Date 29 September 2014
Event ESMO 2014
Session ESMO-SEOM Joint Symposium - Investigation driven precision oncology
Topics Personalised Medicine
Translational Research
Presenter Enrique Aranda Aguilar
Citation Annals of Oncology (2014) 25 (suppl_4): iv51-iv52. 10.1093/annonc/mdu324
Authors E. Aranda Aguilar
  • Medical Oncology Dpto, University Hospital Reina Sofia, 14004 - Cordoba/ES

Abstract

Body

Abstract:

The TTD Group is a Spanish Cooperative Group with 28 years of history investigating and developing protocols in the digestive tumor field to improve healthcare quality. In the last decade, it research has been focused on the identification of biomarkers to improve and predict treatment outcomes. The MACRO (Maintenance in Colorectal Cancer) study was a phase III study to assess maintenance therapy with single-agent bevacizumab (B) versus B plus chemotherapy (QT) in patients (p) with metastatic colorectal cancer (mCRC). A post hoc analysis of the trial investigated the prognostic value of the circulating tumor cell (CTC) count and KRAS mutation status on patient outcomes and showed that both factors were independent prognostic factors for outcomes. Based on these results, the ongoing VISNU study will screen 750 p previously untreated with mCRC according to CTC count and gene status (RAS, BRAF y PI3K).
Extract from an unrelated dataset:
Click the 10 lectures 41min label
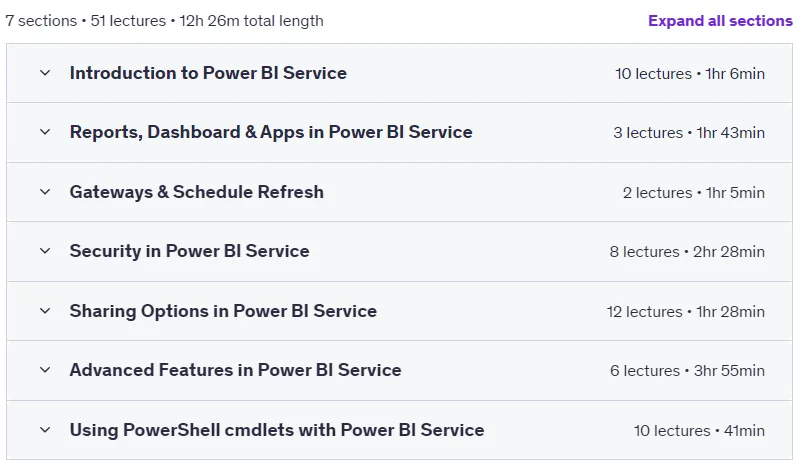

In VISNU-1 trial (NCT01640405), 350 p with ≥ 3 CTC, will be randomized to receive FOLFOX-6 + B or FOLFOXIRI + B. In VISNU-2 trial (NCT01640444), 240 p with < 3 CTC and RAS WT will be randomized to receive FOLFIRI + B or cetuximab (C) according to the status of BRAF y PI3K. The prognostic role of CTC in early CRC has been analyzed in a prospective multicenter study of 519 p with stage III CRC. CTC presence was more frequent in p with higher risk of relapse. Detection of CTC ≥ 1 and ≥ 2 appears to be associated with worse disease-free survival and overall survival, in p with stage IIIA. However, a longer follow-up of p in this study is needed. The TTD Group has currently two ongoing studies focused at optimizing the selection of patients. In the SETICC study (NCT01071655) 195 p were randomized to control arm (B + XELOX) or experimental: B + capecitabine or 5-FU + oxaliplatin or irinotecan, selected on the basis of a pharmacogenomic signature (TS-3′UTR and ERCC1-118. genetic polymorphisms). The aim of the phase II ULTRA study (NCT01704703) is to improve outcome results using ultra-selection technology with next generation high sensitivity genotyping of p with mCRC refractory to irinotecan without any mutation on KRAS, PIK3Ca, BRAF and NRAS genes detected with highly sensitive techniques. In summary, highlight the contribution of the research conducted by Cooperative Groups to Precision Oncology.

Disclosure:

E. Aranda Aguilar: Honoraria or consultation fees: Roche and Merck.